Val Thorens hopes to open on 17 November, and probably will to some extent (with artificial help) regardless of the weather between now and then. However, as you can see from the photo below, cover is very thin so more natural snow would be welcome.
Swiss resorts close to the Italian border saw some of the biggest snowfalls from last week’s storms. Leading the way are Zermatt and Saas-Fee where more than 2m of snow fell at altitude. Warmer temperatures may have melted most of the snow lower down but there is now a lasting base on the upper half of both these ski areas (as well as on the glaciers of course), at least where it’s not too rocky.
The only problem this week has been the weather, which has been mostly cloudy and will continue unsettled right through until the weekend, with further snow showers at altitude.
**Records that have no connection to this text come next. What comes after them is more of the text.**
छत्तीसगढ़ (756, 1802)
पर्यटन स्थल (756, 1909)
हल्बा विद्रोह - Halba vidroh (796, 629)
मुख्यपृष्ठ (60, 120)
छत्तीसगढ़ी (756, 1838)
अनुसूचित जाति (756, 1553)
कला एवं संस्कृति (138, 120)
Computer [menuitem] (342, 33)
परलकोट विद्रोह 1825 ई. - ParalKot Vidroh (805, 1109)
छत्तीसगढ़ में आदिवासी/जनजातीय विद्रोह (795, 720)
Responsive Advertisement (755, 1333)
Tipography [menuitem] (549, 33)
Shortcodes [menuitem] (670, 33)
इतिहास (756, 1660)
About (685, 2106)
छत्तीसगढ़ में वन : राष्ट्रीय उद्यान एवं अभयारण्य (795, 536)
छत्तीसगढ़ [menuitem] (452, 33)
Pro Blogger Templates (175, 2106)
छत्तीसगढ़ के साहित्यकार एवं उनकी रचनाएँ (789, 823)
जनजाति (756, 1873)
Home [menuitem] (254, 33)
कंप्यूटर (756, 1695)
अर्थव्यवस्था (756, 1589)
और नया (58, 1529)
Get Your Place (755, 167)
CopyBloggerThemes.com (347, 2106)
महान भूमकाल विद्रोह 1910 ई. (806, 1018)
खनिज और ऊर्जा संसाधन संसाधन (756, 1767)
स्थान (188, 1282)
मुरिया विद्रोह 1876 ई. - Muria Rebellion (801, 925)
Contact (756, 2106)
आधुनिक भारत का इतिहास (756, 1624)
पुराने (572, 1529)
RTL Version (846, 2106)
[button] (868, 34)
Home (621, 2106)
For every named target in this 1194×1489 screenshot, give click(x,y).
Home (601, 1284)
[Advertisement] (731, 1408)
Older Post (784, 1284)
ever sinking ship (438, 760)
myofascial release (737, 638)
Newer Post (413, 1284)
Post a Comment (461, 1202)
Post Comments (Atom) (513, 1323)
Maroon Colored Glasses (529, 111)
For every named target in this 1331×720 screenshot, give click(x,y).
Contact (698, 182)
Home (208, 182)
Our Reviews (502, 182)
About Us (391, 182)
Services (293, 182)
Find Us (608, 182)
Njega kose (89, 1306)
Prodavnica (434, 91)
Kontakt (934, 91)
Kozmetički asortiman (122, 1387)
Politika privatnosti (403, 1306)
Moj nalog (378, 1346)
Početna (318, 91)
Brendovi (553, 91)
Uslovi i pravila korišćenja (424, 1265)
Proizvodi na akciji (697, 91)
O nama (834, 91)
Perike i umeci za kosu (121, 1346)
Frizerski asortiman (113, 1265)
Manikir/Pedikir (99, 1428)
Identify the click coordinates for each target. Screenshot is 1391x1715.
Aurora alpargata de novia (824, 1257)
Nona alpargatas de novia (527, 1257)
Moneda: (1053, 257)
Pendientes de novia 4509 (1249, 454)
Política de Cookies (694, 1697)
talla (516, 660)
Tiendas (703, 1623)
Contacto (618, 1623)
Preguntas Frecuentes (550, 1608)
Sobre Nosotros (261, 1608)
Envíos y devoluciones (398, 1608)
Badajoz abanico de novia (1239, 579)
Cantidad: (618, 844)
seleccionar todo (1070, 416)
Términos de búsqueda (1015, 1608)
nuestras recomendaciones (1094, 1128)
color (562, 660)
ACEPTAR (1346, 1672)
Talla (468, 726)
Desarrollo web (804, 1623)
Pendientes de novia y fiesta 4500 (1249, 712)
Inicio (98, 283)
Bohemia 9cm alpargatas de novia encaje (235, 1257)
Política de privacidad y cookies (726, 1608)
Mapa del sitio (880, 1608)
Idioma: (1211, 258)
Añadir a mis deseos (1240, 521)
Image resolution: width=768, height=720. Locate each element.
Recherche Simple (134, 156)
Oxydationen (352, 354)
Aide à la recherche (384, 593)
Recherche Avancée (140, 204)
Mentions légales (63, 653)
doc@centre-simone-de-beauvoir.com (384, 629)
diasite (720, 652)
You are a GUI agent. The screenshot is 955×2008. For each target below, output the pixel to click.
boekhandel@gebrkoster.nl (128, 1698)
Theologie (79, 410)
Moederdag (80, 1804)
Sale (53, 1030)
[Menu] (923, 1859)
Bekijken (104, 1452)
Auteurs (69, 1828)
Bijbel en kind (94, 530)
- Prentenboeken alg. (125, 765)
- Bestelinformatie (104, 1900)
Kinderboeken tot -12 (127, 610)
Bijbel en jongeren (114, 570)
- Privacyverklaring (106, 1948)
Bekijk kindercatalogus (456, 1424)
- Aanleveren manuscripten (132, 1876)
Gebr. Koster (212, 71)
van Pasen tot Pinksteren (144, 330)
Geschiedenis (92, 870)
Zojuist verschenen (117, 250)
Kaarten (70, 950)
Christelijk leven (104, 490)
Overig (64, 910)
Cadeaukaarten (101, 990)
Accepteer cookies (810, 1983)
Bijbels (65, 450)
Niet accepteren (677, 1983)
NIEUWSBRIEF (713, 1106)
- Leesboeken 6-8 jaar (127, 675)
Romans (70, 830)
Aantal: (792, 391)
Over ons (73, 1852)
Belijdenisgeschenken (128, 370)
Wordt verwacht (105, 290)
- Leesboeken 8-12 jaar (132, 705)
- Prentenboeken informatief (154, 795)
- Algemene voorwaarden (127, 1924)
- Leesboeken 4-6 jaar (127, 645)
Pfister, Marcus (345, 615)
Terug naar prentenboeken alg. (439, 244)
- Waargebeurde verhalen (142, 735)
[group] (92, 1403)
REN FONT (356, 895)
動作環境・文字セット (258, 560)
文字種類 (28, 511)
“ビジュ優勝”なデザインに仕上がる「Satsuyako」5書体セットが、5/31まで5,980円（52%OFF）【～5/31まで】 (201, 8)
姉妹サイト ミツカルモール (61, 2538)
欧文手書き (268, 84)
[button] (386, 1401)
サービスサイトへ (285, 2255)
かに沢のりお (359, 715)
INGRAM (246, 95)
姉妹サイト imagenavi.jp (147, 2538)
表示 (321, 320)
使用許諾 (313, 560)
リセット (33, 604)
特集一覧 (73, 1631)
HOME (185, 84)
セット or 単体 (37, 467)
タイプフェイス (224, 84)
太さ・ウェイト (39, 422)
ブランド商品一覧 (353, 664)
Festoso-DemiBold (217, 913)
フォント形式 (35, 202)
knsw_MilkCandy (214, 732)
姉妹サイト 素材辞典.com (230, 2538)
Expect further poor visibility and lift closures at times.
Elsewhere in Switzerland you can also ski (weather permitting) on the Diavolezza glacier near St Moritz - where they also had a lot of snow last week - and at Glacier 3000 near Les Diablerets. The Titlis glacier above Engelberg hopes to reopen on 17 November 2018.
In terms of non-glacial snow cover, the recent warm Foehn winds mean that there is now very little snow on the northern side of the Swiss Alps, where most resorts are completely green below 2200m (e.g Villars, Grindelwald). That said, Verbier (just about classified as being on the northern side of the Alps) is managing to operate a couple of runs at weekends only in the Lac des Vaux area.
Further south there is more snow – with quite a lot at resort level in St Moritz (1800m), for example – but it is also melting here below 2200m or so.
In short, very few Swiss resorts can claim any serious non-glacial base as yet. There will be a bit more snow for the high border areas between Switzerland and Italy over the next few days but most Swiss ski areas will have to wait some time for a serious return to winter.
However, warm winds have eaten most of the snow lower down which means that there is almost no meaningful non-glacial base laid down as yet. One of the few exceptions is Obergurgl where natural snow on the upper half of the mountain may now survive until opening on 15 November. However, unless there is serious snow between now and then (which looks unlikely) then they will need considerable artificial help.
Italian ski resorts have seen the brunt of the bad weather over the last week or so, but it hasn’t been cold, so while there has been plenty of snow at high altitude there has also been lots of rain lower down.
The stand-out resort at the moment is Cervinia, where over 2m of snow has fallen up top since the beginning of last week. It hasn’t been much use to skiers yet though as the area has frequently been closed and/or fogbound, but if the weather lets up you can now ski down below the glacier to Plan Maison at 2500m.
Now that Passo Stelvio’s summer skiing season has closed, the remaining options in Italy right now are the glaciers at Val Senales, Passo Tonale and a tiny area of non-glacial skiing at Sulden-am-Ortler. However, once again the bad weather this week has made conditions challenging.